Al fin y al cabo, una cosa es lo que suscita en cada uno una lectura, y otra que esto corresponda a la verdadera intención del autor. Esto no es nada problemático cuando estamos leyendo un poema. Pero fastidia más si se trata de una obra científica. Estamos tan mal acostumbrados a confundir el ideal de objetividad con la anulación del margen de opinión, que seguimos creyendo, con completa estupidez, que la ciencia tiene la obligación de ofrecer respuestas incontrovertibles. Y ni la ciencia, ni mucho menos sus practicantes, están para eso. La historia de la ciencia, por cierto, aún menos. Y no tenemos una respuesta incontrovertible a la pregunta de cuál era la posición religiosa de Darwin en cada momento de su existencia, pero sí muchas pruebas de cómo no estaba nada interesado en combatir activamente la fe cristiana con su teoría, a diferencia de lo que sí hicieron algunos de sus seguidores, como Ernst Haeckel, condicionando el modo de recibir e interpretar el darwinismo (Richards, 2008; 2017). Por cierto, es muy bonito considerarnos a nosotros mismos, ya que somos darwinistas, hijos o nietos intelectuales de Darwin. Por eso celebramos su memoria. Pero quizá nos guste menos vernos como hijos, o nietos, o simplemente sobrinos de Haeckel. Es el caso que las versiones más militantemente laicistas dentro del evolucionismo exhiben raíces históricas bastante más haeckelianas que no darwinianas (en el sentido de «dependencia de», no tanto de «doctrina de»; el cambio de sufijo, -ista por -iana, pueden imaginar, no es gratuito). Además, Haeckel condicionó tantísimo el modo como Darwin fue divulgado y difundido, que no estaría nada mal una cierta cautela antes de proclamarnos herederos de ningún legado.
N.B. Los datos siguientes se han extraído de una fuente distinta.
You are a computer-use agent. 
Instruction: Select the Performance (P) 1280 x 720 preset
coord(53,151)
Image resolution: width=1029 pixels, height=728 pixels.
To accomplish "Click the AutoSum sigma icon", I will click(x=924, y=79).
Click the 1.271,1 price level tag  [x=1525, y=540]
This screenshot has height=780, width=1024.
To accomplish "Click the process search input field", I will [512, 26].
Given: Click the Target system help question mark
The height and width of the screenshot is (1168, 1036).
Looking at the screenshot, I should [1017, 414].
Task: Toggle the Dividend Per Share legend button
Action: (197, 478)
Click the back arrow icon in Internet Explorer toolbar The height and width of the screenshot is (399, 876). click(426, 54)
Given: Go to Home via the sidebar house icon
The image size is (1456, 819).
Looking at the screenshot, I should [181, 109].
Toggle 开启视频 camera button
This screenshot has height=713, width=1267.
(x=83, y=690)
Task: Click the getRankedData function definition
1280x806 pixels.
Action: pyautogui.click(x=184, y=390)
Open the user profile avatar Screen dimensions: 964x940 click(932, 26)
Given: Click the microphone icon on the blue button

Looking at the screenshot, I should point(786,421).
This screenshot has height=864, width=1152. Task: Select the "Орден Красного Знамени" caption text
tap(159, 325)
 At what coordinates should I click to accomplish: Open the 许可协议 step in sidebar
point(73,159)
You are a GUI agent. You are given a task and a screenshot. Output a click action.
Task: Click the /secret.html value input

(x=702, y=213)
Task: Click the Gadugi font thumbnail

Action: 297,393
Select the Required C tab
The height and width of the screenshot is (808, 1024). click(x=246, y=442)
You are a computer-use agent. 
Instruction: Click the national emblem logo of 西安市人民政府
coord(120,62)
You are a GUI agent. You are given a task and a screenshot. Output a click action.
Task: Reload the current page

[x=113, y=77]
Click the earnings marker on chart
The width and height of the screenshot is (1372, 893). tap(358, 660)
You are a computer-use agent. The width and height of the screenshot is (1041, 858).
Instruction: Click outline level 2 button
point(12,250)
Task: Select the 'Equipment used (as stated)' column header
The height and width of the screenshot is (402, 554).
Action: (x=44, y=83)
¿DE VERDAD SE ACABÓ CON EL FINALISMO?

El legado de Darwin es el de un revolucionario. Ya hace tiempo, sin embargo, que los historiadores de la ciencia cuestionamos los relatos canónicos de las llamadas «revoluciones científicas», lo que incomoda a algunos filósofos e irrita a no pocos científicos. Parte de esta irritación proviene de la pérdida de una referencia confortable y acogedora sobre la identidad de la propia ciencia que hoy se practica. Suena muy bonito decir que la biología actual nace con Darwin, porque permite vivir cómodamente bajo el cobijo legitimador del genio; y en un ámbito que sigue siendo conflictivo ante los ojos de algunas personas, ayuda a delimitar muy bien los bandos, recurso muy querido por muchísima gente obsesionada por las filiaciones y las etiquetas. El problema es que apenas podemos sacar a Darwin de una tradición secular de conocimientos, la historia natural, para hacerlo militar repentinamente como biólogo. Esto, en todo caso, no es lo más importante. Lo realmente decisivo de poner en duda las narraciones piadosas en torno a los grandes cambios en las teorías y prácticas de la ciencia es que, lamentablemente para algunos, muestran de forma descarnada las negociaciones que conducen hacia la innovación. Unas negociaciones, ni más ni menos, que se establecen con ideas, actitudes y comportamientos que hoy consideramos «cosa del pasado», pero que eran insoslayable «situación presente» en el momento biográfico preciso de los llamados revolucionarios. A la hora de inscribir la física moderna en el registro de nacimiento, papá Newton seguía siendo, velis nolis , un alquimista y un teólogo. Y su alquimia, y especialmente su teología, son cruciales en la génesis de su propuesta mecánica, que nadie deja de reconocer capital, fundamental y definidora de otro modo de concebir la naturaleza cuya influencia se extiende a la actualidad, pero que de ninguna manera fue concebida con los presupuestos actuales. Para Newton, y para la mayoría de sus contemporáneos, era razonable negociar con la teología, algo que no lo es actualmente cuando hacemos física. Lo que pasa es que Newton no podía hacer física como la entendemos, sino que practicaba una filosofía natural culturalmente dialogante con la teología.